Kein sprödes, kein selbstgefälliges Theater übers Theater, sondern eine brillante Etüde des Zeigens und Sehens; des Schau-Spiels. Alle drei bewegen sich mehr und mehr aufeinander zu: weil jeder von ihnen, das, was der andere hat und kann, für sich selber mitersehnt. (Peter von Becker, Theater Heute)

Der Schauspieler erfährt das Wort, der Tänzer seinen Körper, die Sängerin ihre Stimme. Hier werden die Künste befragt, als wäre nicht bald schon das Jahr 2000, sondern als beleuchte uns der Anfang der Welt. Neben dem Text, dessen kühlender intellektueller Humor ein Labsal für Ulrich Wildgruber zu sein scheint, bilden die drei Künstler eine wundervolle unabhängige Einheit. (Verena Auffermann, Süddeutsche Zeitung)
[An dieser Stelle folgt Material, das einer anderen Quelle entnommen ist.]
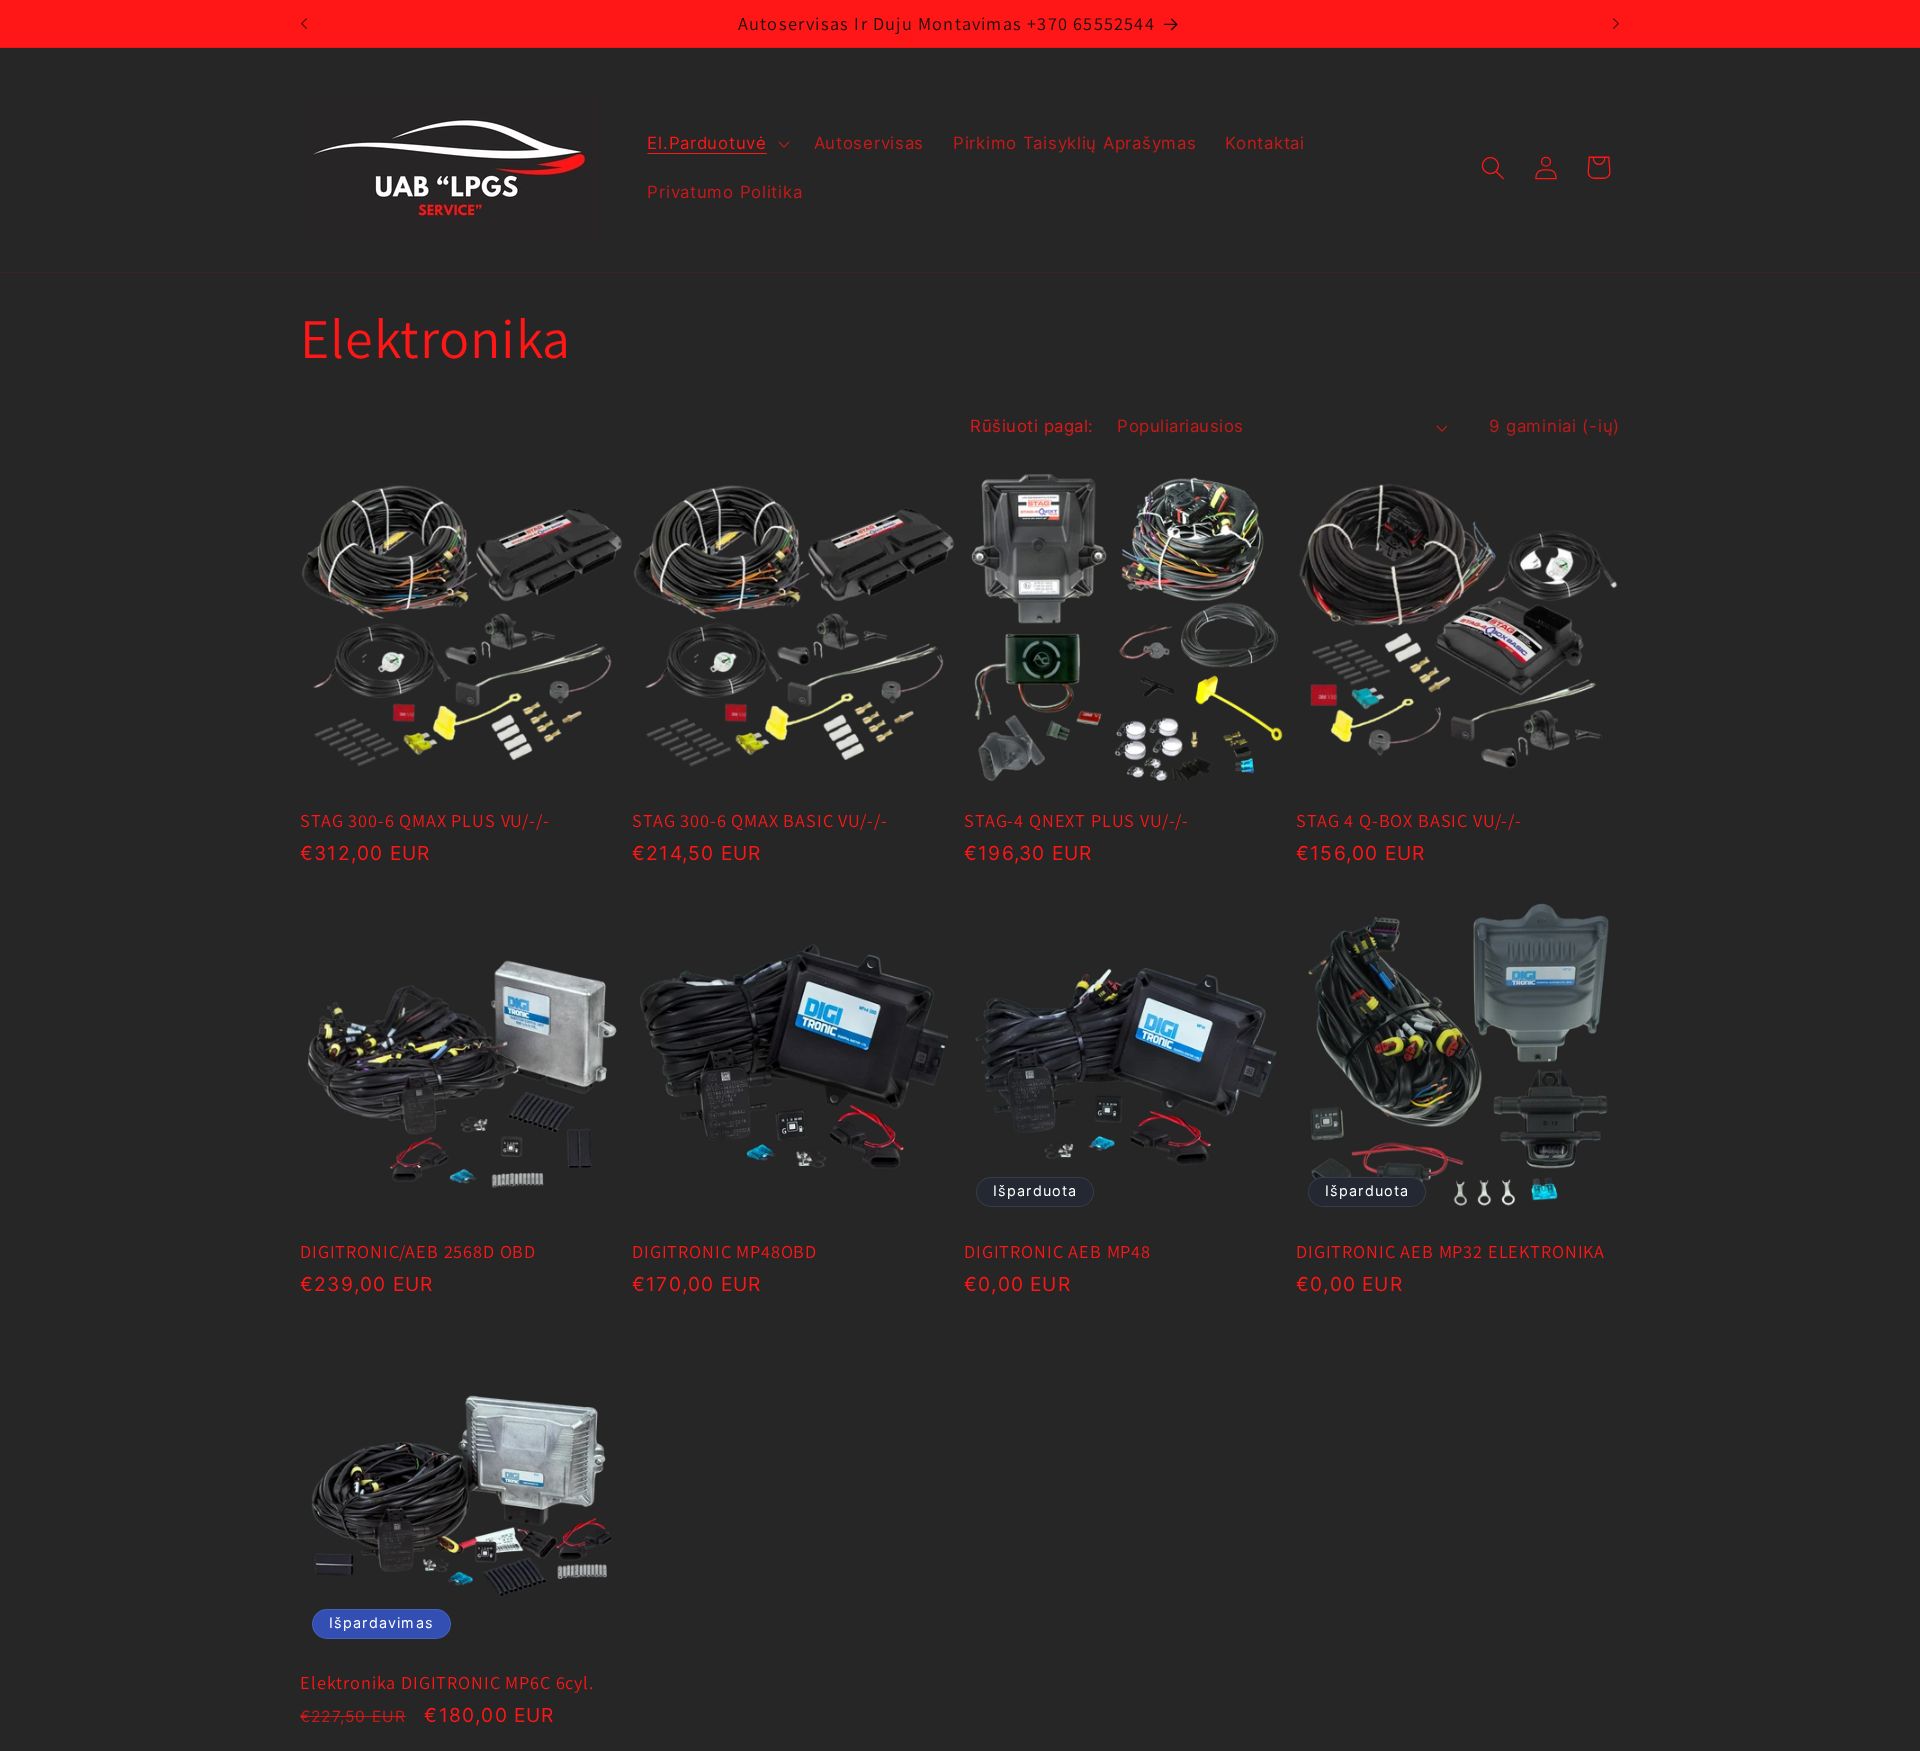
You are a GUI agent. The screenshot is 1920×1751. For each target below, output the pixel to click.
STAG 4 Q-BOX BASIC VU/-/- (1409, 820)
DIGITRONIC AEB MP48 (1057, 1251)
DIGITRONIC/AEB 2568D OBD (418, 1251)
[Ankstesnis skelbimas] (304, 24)
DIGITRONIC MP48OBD (724, 1251)
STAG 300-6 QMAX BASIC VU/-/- (760, 820)
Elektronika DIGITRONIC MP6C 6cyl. (447, 1682)
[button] (716, 143)
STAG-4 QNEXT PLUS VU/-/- (1076, 820)
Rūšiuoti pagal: (1031, 426)
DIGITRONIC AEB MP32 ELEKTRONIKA (1450, 1251)
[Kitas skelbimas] (1616, 24)
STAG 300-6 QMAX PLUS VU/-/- (425, 820)
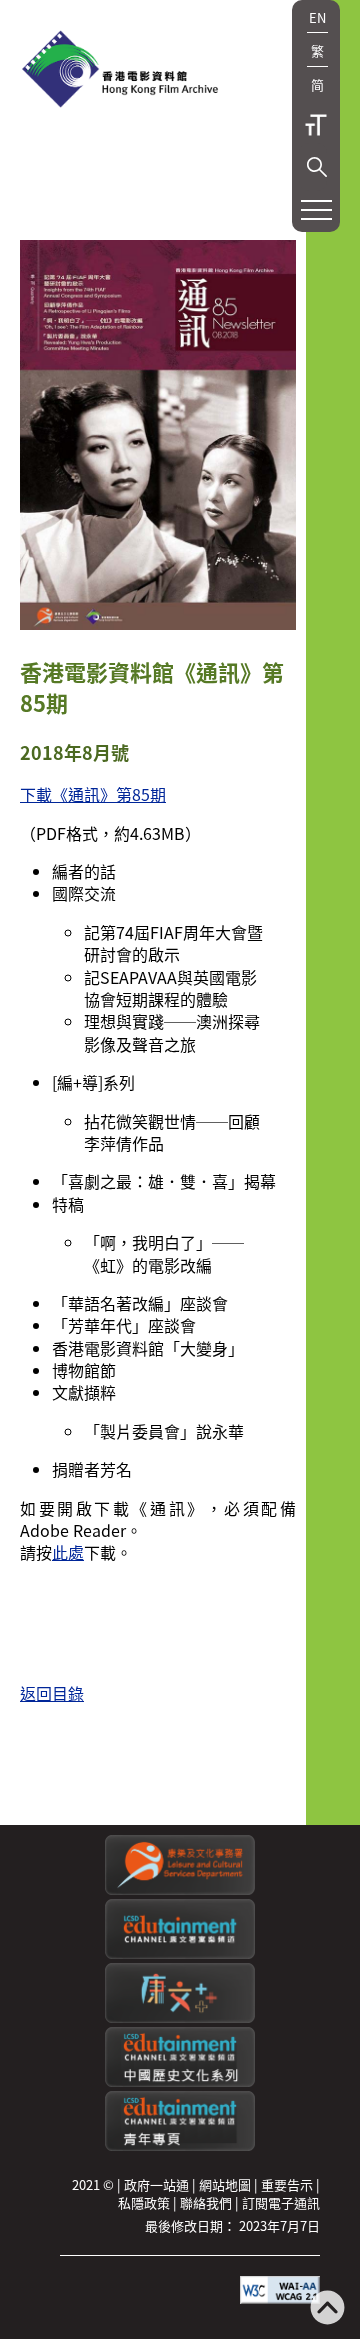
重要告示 (287, 2184)
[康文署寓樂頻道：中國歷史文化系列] (180, 2081)
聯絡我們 (206, 2202)
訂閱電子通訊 (281, 2202)
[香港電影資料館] (120, 71)
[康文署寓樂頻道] (180, 1953)
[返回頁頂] (327, 2309)
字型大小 (316, 125)
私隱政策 (144, 2202)
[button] (317, 167)
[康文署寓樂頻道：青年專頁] (180, 2145)
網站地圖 (225, 2184)
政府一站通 (156, 2184)
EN (317, 17)
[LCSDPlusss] (180, 2017)
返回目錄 (52, 1693)
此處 (68, 1552)
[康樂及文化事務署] (180, 1889)
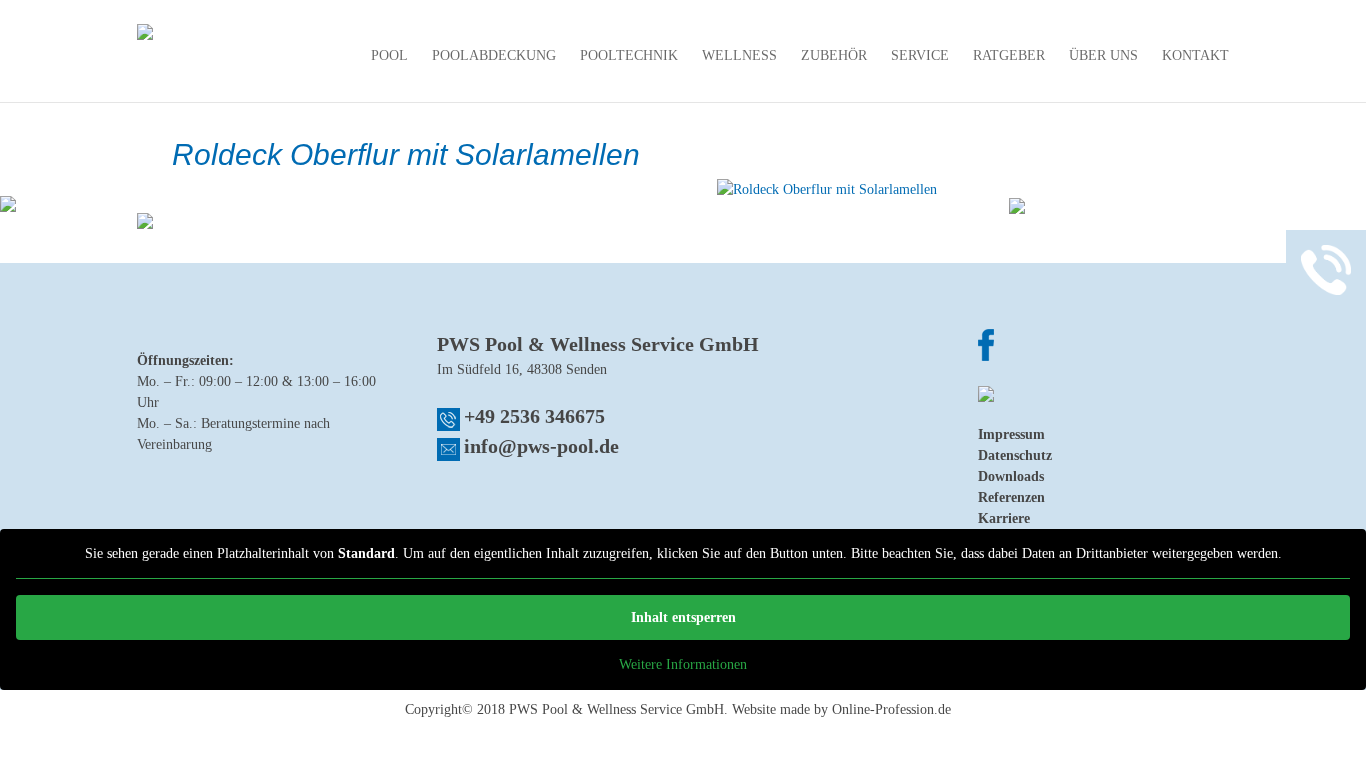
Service (920, 56)
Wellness (739, 56)
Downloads (1011, 476)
Eine theaterarchäologische Kampagne. Barthes bezeichnete das Theater als kybernetische Maschine, die Nachrichten an den Zuschauer abgibt. Wysocki zeigt, wie der Künstler die Nachrichtenimpulse erzeugt. Und welcher Anstrengung und Übung es bedarf, bis die Nachrichtenübertragung funktioniert. (Hubert Spiegel, FAZ)

Ein glänzender Traktat über Anatomie, Technik und Metaphysik des Bühnenmenschen. Jede Rede Ulrich Wildgrubers wird hier zum Monolog, jeder Tanz Stephen Galloways zum Solo, Slavka Taskovas Gesang zu einem Duett mit dem Schweigen. Und dann passiert es. Plötzlich hält der Schauspieler den Tänzer im Arm und tanzt selber. (Helmut Schödel, DIE ZEIT)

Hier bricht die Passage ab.